Tuesday, November 11, 2014

First experience using AWS Virtual Private Cloud

All the while, Amazon Web Services (AWS) - the leading public cloud provider - has been advocating for the demise of On-Premise Private Cloud. Its nearest alternative offering is Virtual Private Cloud (VPC) where you could really build one anytime, anywhere. Using its free usage tier, I've built a base VPC with two EC2 instances (or VMs) as depicted below.

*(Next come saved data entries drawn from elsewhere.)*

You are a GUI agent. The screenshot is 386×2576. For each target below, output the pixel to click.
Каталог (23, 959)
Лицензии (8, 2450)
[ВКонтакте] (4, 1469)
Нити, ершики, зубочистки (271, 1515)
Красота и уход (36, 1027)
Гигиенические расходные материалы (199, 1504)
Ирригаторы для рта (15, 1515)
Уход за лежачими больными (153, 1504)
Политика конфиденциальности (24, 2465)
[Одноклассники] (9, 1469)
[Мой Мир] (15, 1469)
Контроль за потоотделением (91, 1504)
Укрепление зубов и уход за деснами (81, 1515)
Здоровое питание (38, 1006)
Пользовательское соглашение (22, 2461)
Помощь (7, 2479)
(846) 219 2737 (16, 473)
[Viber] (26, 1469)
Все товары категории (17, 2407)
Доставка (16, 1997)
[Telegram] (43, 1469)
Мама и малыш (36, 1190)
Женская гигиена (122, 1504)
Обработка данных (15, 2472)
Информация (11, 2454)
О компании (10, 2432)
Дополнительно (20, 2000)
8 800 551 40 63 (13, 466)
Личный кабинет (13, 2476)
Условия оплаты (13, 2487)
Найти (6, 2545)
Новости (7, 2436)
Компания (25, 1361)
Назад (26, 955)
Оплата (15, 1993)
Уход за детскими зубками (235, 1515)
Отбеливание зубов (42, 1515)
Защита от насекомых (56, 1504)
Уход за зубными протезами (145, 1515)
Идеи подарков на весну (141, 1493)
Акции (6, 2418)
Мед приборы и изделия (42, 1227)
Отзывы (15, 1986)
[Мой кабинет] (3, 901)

To learn AWS, we have to understand its terminology:

  1. What's EC2 Instance? It's Virtual Machine.
  2. What's VPC? Virtual network on cloud where you can create multiple IP subnets on it. EC2 instances may be hosted on a VPC.
  3. What's Security Group? Think of it like a L2 firewall where you can configure the network access rules e.g. only allow HTTPS to the public Web instance from Internet etc. It is associated to one or more instances.
  4. What's Subnet? The usual IP subnet that we knows of. A VPC is made up of one or more subnets. You can configure which subnet is public facing and which are not. In my example, 10.10.1.0/24 is public facing and 10.10.4.0/24 to host my internal instances.
  5. What's Network ACL? Think of it like the usual network ACL applied to router interfaces. The ACL is stateless, so you've to define both inbound and outbound for a particular traffic. It can be used to complement the Security Group. For example, allow inbound TCP 443 to the subnet that hosts the above Web instance.
  6. What's Elastic IP (EIP)? A public IP assigned to a public facing instance, although only private IP is assigned physically on its NIC. Think of it like an NAT address on the invisible Internet gateway.
To begin with free trial:

  1. Of course, create an AWS account using your credit card. Don't worry, AWS won't charge anything to your card, as long as you stay within the free usage tier. You can enable bills monitoring if you're concern that you would exceed the free tier limit. As for me, the ultimate backstopper is to make friend with the extremely friendly AWS account managers.
  2. Start with the AWS Quick Start guides, especially the RD Gateway guide.
  3. Create a VPC with 2 subnets - one public facing (i.e. RD Gateway for remote admin) and another private subnet to host the internal instances.
  4. Launch new instances with a wide range of Amazon Machine Image (AMI) templates to select, including various Windows Server and Linux OSes.
  5. Configure the Security Group to allow inbound RDP TCP 3389 for the initial setup of RD Gateway instance.
  6. After the RD Gateway is successfully setup, you can tighten network security by allowing only HTTPS traffic.

So far, the usage experience on AWS is good, as though I’m working on my own private cloud. The free SDN feature provided by AWS is also almost as agile and flexible as the VMWare NSX that I've recently experimented with. I’m also impressed by the AWS powershell supports embedded in the Windows template. Most importantly, all the AWS features are well documented. The only ‘complaint’ so far is the relative slow loading of html AWS documentation (probably not hosted/cached in Singapore?)

But can AWS really replace all on-premise private cloud networks? It definitely hold promises due to its great elasticity and flexibility. The next challenge depends on how fast its metering jump, whereas in private cloud world where metering is rarely looked at (lest even use). Much like the debate of whether it's more economical of hiring taxi daily vs owning a car, which cost can be astronomical in Singapore.